+++ Data to examine

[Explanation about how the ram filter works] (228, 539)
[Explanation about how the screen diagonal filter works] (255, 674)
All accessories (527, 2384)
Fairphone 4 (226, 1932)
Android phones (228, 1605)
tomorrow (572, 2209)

++++++

◆ Work to complete
Filter the entries above down to the lines that contain the word "Explanation".

◆ Exercise answer
[Explanation about how the ram filter works] (228, 539)
[Explanation about how the screen diagonal filter works] (255, 674)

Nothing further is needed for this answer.